Following on from the devastating financial situation of Worcester Warriors, their Premiership rivals Wasps are in a similar situation and could also be heading for administration.
The main cause of their financial difficulty is the continuing failure to repay a loan of £35 million, which was used to finance their move from High Wycombe to Coventry in 2014.
Wasps are seeking out an administrator, and should they fall into administration, they face the threat of relegation from the Gallagher Premiership.
The owners of the club, Wasps Holdings Limited, have released the following statement: "Due to the impending threat of action from HMRC, Wasps Holdings Limited has taken the difficult decision to file a notice of intention to appoint administrators in order to protect its interests.
“This measure does not mean the business is in administration but provides a crucial period of grace to continue negotiations with a number of interested parties to secure the long-term future of the group. These negotiations have been going on for some time, are in advanced stages and we are hopeful of securing a deal.
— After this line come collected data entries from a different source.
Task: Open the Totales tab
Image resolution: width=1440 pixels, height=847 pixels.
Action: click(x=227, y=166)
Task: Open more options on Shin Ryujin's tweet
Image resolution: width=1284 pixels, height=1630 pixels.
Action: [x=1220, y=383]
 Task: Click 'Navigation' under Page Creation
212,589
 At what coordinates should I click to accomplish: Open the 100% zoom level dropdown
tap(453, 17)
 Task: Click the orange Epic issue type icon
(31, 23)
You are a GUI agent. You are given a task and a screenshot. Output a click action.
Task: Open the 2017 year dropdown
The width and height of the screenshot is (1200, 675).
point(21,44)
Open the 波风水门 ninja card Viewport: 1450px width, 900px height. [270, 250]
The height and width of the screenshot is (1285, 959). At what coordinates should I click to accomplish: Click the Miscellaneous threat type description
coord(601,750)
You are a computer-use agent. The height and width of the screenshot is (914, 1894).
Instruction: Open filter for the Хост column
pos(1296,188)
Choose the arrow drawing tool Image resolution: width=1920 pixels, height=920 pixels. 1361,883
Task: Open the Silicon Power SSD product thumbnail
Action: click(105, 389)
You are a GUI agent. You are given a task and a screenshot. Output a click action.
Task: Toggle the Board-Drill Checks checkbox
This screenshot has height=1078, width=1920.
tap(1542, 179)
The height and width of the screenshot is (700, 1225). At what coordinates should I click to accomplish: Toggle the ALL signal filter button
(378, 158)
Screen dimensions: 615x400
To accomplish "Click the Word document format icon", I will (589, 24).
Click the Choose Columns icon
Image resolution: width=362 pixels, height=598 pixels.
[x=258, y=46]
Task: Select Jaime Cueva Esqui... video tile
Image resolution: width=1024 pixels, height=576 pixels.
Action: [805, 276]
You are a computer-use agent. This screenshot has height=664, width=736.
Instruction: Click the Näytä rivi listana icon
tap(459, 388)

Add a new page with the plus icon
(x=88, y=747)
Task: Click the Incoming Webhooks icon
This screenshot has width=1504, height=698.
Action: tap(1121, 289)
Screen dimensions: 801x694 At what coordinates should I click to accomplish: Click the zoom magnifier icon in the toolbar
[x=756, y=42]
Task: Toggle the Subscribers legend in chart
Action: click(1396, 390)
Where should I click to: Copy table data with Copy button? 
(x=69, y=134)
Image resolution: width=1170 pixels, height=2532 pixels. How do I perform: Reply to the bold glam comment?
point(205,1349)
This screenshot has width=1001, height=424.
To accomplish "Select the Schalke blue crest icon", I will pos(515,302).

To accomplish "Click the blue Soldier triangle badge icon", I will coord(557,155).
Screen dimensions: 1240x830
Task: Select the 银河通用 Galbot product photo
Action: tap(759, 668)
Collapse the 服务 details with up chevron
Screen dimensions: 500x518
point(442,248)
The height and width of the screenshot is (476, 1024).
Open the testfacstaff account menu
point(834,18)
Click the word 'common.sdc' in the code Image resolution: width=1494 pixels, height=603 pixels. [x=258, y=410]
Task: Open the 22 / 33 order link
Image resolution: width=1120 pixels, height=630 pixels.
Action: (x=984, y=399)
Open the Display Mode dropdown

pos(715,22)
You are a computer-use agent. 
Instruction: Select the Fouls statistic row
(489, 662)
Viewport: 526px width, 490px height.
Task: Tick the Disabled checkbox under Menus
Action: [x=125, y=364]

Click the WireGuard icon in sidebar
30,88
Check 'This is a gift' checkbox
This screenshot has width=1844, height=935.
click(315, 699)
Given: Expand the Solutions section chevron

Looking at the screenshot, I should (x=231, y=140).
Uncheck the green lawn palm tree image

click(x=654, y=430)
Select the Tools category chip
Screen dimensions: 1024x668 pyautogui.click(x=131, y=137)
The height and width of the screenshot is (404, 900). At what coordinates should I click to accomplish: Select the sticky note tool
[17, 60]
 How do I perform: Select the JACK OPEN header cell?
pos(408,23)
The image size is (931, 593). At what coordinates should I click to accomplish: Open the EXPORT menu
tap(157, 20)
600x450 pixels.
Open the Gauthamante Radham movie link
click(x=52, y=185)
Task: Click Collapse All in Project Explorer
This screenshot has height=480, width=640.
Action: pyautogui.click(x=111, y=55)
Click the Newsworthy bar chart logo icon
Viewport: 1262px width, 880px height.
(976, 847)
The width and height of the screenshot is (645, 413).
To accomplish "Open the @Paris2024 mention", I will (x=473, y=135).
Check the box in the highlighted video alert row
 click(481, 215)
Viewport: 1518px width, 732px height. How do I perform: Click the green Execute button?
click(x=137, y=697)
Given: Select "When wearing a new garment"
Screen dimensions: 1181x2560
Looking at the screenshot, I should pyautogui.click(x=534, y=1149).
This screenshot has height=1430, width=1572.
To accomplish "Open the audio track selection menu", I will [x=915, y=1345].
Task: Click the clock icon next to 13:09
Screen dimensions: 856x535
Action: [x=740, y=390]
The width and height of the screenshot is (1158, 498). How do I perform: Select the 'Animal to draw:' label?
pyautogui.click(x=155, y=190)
“In the meantime, the day-to-day operations of the business are unaffected and we will continue to support our players, staff, supporters, bond holders and suppliers. We will keep them fully updated during what we appreciate will be an unsettling time.”
As was the case when Worcester's situation was revealed, the rugby world has reacted in dismay at Wasps' news, with many sending condolences to their staff and players.
The Wasps News Twitter Reaction
☹️ Our thoughts are with the players, staff and supporters of @WaspsRugby tonight.
We know what you are all going through and the concerns you have.
— Worcester Warriors (@WorcsWarriors) September 21, 2022
As with Warriors, I hope everything works out with Wasps, somehow. It isn't just a club - all the memories and love that comes with that - it's mortgages, rent, and a livelihood for players, staff and coaches.
— Three Red Kings (@threeredkings) September 21, 2022
Not ashamed to say I shed a tear when I read the Wasps news. Sure, the club has been poorly run for a while but it represents a huge part of my life. Going to matches form a big part of social life. I’ve made great friendships through the club. For that to end would be awful.
— Rob Sutton (@RobSutton97) September 21, 2022
Great scoop from the Times.
Before everybody gets too down about this, this might be part of the shake up that rugby needs.
Fewer teams, Fewer games, more quality, sustainable.
Not that this is any consolation to anybody linked to Wasps. https://t.co/vKPXUyc9L1
— JB (@Jbeardmore) September 21, 2022
Just seven years ago, Wasps claimed to be on course to becoming the richest club in the world, after listing the club on the London Stock Exchange in 2015.
"We expect to be in that position [wealthiest rugby club in the world] either at end of this season or next season," said Wasps' chief executive, David Armstrong, at the time.
"This is creating a new financial model in rugby. The old model of either owning a purpose-built rugby stadium, or even being a tenant in somebody else's stadium, has now been superseded by what we've done.